---- Extracted entries
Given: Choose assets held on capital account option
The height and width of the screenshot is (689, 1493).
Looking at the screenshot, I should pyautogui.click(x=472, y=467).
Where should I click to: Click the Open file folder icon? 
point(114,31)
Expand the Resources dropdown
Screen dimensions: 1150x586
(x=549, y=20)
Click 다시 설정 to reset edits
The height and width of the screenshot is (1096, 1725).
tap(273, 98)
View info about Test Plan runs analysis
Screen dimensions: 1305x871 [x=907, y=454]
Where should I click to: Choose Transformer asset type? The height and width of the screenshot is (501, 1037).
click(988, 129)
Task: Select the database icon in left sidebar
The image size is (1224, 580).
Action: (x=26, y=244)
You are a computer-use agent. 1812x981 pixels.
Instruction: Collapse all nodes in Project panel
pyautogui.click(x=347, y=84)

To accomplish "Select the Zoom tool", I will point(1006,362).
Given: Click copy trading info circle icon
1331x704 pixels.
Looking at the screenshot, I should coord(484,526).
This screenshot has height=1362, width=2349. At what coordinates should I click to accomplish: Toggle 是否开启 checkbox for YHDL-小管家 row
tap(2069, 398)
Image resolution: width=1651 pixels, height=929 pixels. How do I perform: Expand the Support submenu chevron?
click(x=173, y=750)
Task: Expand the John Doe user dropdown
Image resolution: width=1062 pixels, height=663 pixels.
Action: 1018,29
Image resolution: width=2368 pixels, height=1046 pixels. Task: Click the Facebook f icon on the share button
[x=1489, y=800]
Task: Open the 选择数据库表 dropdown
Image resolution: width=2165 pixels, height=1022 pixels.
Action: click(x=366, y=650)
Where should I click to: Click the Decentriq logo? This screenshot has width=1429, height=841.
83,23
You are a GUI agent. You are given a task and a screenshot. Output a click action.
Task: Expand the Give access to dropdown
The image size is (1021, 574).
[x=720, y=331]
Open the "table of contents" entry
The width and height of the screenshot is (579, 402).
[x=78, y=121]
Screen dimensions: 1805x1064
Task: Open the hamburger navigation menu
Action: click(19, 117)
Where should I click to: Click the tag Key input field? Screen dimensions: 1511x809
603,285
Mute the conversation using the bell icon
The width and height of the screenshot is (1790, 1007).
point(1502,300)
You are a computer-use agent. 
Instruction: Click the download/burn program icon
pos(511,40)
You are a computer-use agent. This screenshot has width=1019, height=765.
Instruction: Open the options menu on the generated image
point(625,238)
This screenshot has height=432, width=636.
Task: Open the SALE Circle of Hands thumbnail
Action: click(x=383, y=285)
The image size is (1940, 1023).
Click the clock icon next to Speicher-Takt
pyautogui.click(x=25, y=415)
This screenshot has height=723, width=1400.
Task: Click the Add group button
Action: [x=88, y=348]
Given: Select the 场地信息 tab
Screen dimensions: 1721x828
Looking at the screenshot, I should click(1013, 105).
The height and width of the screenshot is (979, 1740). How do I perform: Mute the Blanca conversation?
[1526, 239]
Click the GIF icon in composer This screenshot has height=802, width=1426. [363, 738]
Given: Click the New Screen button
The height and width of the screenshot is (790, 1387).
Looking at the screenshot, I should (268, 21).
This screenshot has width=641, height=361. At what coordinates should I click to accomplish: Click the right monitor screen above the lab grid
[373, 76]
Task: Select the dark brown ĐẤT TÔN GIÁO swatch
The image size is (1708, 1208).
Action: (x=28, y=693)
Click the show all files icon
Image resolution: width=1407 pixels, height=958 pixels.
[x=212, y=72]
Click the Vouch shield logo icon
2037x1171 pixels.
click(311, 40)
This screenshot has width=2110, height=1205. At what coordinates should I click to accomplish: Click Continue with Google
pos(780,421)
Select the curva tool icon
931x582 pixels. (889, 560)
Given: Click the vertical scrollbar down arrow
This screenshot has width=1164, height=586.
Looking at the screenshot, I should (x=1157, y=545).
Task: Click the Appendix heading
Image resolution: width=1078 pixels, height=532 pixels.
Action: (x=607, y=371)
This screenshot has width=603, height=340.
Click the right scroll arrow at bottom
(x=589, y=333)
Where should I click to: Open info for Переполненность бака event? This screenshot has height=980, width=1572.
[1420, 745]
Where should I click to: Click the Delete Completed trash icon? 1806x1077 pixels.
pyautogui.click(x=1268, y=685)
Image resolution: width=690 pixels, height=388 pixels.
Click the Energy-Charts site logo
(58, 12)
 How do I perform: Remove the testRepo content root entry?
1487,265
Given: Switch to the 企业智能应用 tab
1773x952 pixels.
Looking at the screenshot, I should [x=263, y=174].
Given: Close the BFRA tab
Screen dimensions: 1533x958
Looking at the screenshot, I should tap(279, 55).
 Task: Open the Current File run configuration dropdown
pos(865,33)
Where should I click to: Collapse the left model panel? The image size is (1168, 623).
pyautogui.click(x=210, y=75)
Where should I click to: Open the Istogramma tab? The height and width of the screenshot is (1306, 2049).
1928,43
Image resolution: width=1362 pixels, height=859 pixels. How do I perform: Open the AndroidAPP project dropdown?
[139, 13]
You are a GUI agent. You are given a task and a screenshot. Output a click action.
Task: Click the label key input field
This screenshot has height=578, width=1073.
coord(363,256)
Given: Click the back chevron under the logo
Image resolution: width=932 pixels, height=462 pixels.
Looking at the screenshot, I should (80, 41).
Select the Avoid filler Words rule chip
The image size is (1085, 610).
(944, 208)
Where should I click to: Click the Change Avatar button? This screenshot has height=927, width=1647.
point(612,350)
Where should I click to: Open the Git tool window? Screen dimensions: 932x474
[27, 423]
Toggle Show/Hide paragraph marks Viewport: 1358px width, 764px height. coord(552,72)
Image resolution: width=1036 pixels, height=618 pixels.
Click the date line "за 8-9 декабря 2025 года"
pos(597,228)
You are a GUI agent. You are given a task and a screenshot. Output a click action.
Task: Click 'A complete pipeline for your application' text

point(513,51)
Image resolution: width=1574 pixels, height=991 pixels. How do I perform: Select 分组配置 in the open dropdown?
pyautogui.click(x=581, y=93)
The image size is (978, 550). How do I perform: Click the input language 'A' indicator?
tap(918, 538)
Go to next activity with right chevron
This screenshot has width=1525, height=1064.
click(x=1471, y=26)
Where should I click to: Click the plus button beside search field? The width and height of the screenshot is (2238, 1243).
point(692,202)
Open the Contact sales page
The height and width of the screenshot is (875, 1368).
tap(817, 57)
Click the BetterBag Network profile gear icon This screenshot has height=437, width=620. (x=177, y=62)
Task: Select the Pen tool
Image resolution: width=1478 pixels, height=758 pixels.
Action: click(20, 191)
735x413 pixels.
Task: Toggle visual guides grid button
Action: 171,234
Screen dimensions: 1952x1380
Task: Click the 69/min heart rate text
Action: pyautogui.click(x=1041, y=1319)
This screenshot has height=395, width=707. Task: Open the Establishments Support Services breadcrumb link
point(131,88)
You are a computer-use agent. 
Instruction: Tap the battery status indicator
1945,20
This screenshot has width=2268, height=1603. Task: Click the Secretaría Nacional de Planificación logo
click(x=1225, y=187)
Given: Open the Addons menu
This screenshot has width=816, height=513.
--------
**What the task requires**
Every line of the data is to be retyped without alteration.

**Exercise answer**
Given: Choose assets held on capital account option
The height and width of the screenshot is (689, 1493).
Looking at the screenshot, I should pyautogui.click(x=472, y=467).
Where should I click to: Click the Open file folder icon? 
point(114,31)
Expand the Resources dropdown
Screen dimensions: 1150x586
(x=549, y=20)
Click 다시 설정 to reset edits
The height and width of the screenshot is (1096, 1725).
tap(273, 98)
View info about Test Plan runs analysis
Screen dimensions: 1305x871 [x=907, y=454]
Where should I click to: Choose Transformer asset type? The height and width of the screenshot is (501, 1037).
click(988, 129)
Task: Select the database icon in left sidebar
The image size is (1224, 580).
Action: (x=26, y=244)
You are a computer-use agent. 1812x981 pixels.
Instruction: Collapse all nodes in Project panel
pyautogui.click(x=347, y=84)

To accomplish "Select the Zoom tool", I will point(1006,362).
Given: Click copy trading info circle icon
1331x704 pixels.
Looking at the screenshot, I should coord(484,526).
This screenshot has height=1362, width=2349. At what coordinates should I click to accomplish: Toggle 是否开启 checkbox for YHDL-小管家 row
tap(2069, 398)
Image resolution: width=1651 pixels, height=929 pixels. How do I perform: Expand the Support submenu chevron?
click(x=173, y=750)
Task: Expand the John Doe user dropdown
Image resolution: width=1062 pixels, height=663 pixels.
Action: 1018,29
Image resolution: width=2368 pixels, height=1046 pixels. Task: Click the Facebook f icon on the share button
[x=1489, y=800]
Task: Open the 选择数据库表 dropdown
Image resolution: width=2165 pixels, height=1022 pixels.
Action: click(x=366, y=650)
Where should I click to: Click the Decentriq logo? This screenshot has width=1429, height=841.
83,23
You are a GUI agent. You are given a task and a screenshot. Output a click action.
Task: Expand the Give access to dropdown
The image size is (1021, 574).
[x=720, y=331]
Open the "table of contents" entry
The width and height of the screenshot is (579, 402).
[x=78, y=121]
Screen dimensions: 1805x1064
Task: Open the hamburger navigation menu
Action: click(19, 117)
Where should I click to: Click the tag Key input field? Screen dimensions: 1511x809
603,285
Mute the conversation using the bell icon
The width and height of the screenshot is (1790, 1007).
point(1502,300)
You are a computer-use agent. 
Instruction: Click the download/burn program icon
pos(511,40)
You are a computer-use agent. This screenshot has width=1019, height=765.
Instruction: Open the options menu on the generated image
point(625,238)
This screenshot has height=432, width=636.
Task: Open the SALE Circle of Hands thumbnail
Action: click(x=383, y=285)
The image size is (1940, 1023).
Click the clock icon next to Speicher-Takt
pyautogui.click(x=25, y=415)
This screenshot has height=723, width=1400.
Task: Click the Add group button
Action: [x=88, y=348]
Given: Select the 场地信息 tab
Screen dimensions: 1721x828
Looking at the screenshot, I should click(1013, 105).
The height and width of the screenshot is (979, 1740). How do I perform: Mute the Blanca conversation?
[1526, 239]
Click the GIF icon in composer This screenshot has height=802, width=1426. [363, 738]
Given: Click the New Screen button
The height and width of the screenshot is (790, 1387).
Looking at the screenshot, I should (268, 21).
This screenshot has width=641, height=361. At what coordinates should I click to accomplish: Click the right monitor screen above the lab grid
[373, 76]
Task: Select the dark brown ĐẤT TÔN GIÁO swatch
The image size is (1708, 1208).
Action: (x=28, y=693)
Click the show all files icon
Image resolution: width=1407 pixels, height=958 pixels.
[x=212, y=72]
Click the Vouch shield logo icon
2037x1171 pixels.
click(311, 40)
This screenshot has width=2110, height=1205. At what coordinates should I click to accomplish: Click Continue with Google
pos(780,421)
Select the curva tool icon
931x582 pixels. (889, 560)
Given: Click the vertical scrollbar down arrow
This screenshot has width=1164, height=586.
Looking at the screenshot, I should (x=1157, y=545).
Task: Click the Appendix heading
Image resolution: width=1078 pixels, height=532 pixels.
Action: (x=607, y=371)
This screenshot has width=603, height=340.
Click the right scroll arrow at bottom
(x=589, y=333)
Where should I click to: Open info for Переполненность бака event? This screenshot has height=980, width=1572.
[1420, 745]
Where should I click to: Click the Delete Completed trash icon? 1806x1077 pixels.
pyautogui.click(x=1268, y=685)
Image resolution: width=690 pixels, height=388 pixels.
Click the Energy-Charts site logo
(58, 12)
 How do I perform: Remove the testRepo content root entry?
1487,265
Given: Switch to the 企业智能应用 tab
1773x952 pixels.
Looking at the screenshot, I should [x=263, y=174].
Given: Close the BFRA tab
Screen dimensions: 1533x958
Looking at the screenshot, I should tap(279, 55).
 Task: Open the Current File run configuration dropdown
pos(865,33)
Where should I click to: Collapse the left model panel? The image size is (1168, 623).
pyautogui.click(x=210, y=75)
Where should I click to: Open the Istogramma tab? The height and width of the screenshot is (1306, 2049).
1928,43
Image resolution: width=1362 pixels, height=859 pixels. How do I perform: Open the AndroidAPP project dropdown?
[139, 13]
You are a GUI agent. You are given a task and a screenshot. Output a click action.
Task: Click the label key input field
This screenshot has height=578, width=1073.
coord(363,256)
Given: Click the back chevron under the logo
Image resolution: width=932 pixels, height=462 pixels.
Looking at the screenshot, I should (80, 41).
Select the Avoid filler Words rule chip
The image size is (1085, 610).
(944, 208)
Where should I click to: Click the Change Avatar button? This screenshot has height=927, width=1647.
point(612,350)
Where should I click to: Open the Git tool window? Screen dimensions: 932x474
[27, 423]
Toggle Show/Hide paragraph marks Viewport: 1358px width, 764px height. coord(552,72)
Image resolution: width=1036 pixels, height=618 pixels.
Click the date line "за 8-9 декабря 2025 года"
pos(597,228)
You are a GUI agent. You are given a task and a screenshot. Output a click action.
Task: Click 'A complete pipeline for your application' text

point(513,51)
Image resolution: width=1574 pixels, height=991 pixels. How do I perform: Select 分组配置 in the open dropdown?
pyautogui.click(x=581, y=93)
The image size is (978, 550). How do I perform: Click the input language 'A' indicator?
tap(918, 538)
Go to next activity with right chevron
This screenshot has width=1525, height=1064.
click(x=1471, y=26)
Where should I click to: Click the plus button beside search field? The width and height of the screenshot is (2238, 1243).
point(692,202)
Open the Contact sales page
The height and width of the screenshot is (875, 1368).
tap(817, 57)
Click the BetterBag Network profile gear icon This screenshot has height=437, width=620. (x=177, y=62)
Task: Select the Pen tool
Image resolution: width=1478 pixels, height=758 pixels.
Action: click(20, 191)
735x413 pixels.
Task: Toggle visual guides grid button
Action: 171,234
Screen dimensions: 1952x1380
Task: Click the 69/min heart rate text
Action: pyautogui.click(x=1041, y=1319)
This screenshot has height=395, width=707. Task: Open the Establishments Support Services breadcrumb link
point(131,88)
You are a computer-use agent. 
Instruction: Tap the battery status indicator
1945,20
This screenshot has width=2268, height=1603. Task: Click the Secretaría Nacional de Planificación logo
click(x=1225, y=187)
Given: Open the Addons menu
This screenshot has width=816, height=513.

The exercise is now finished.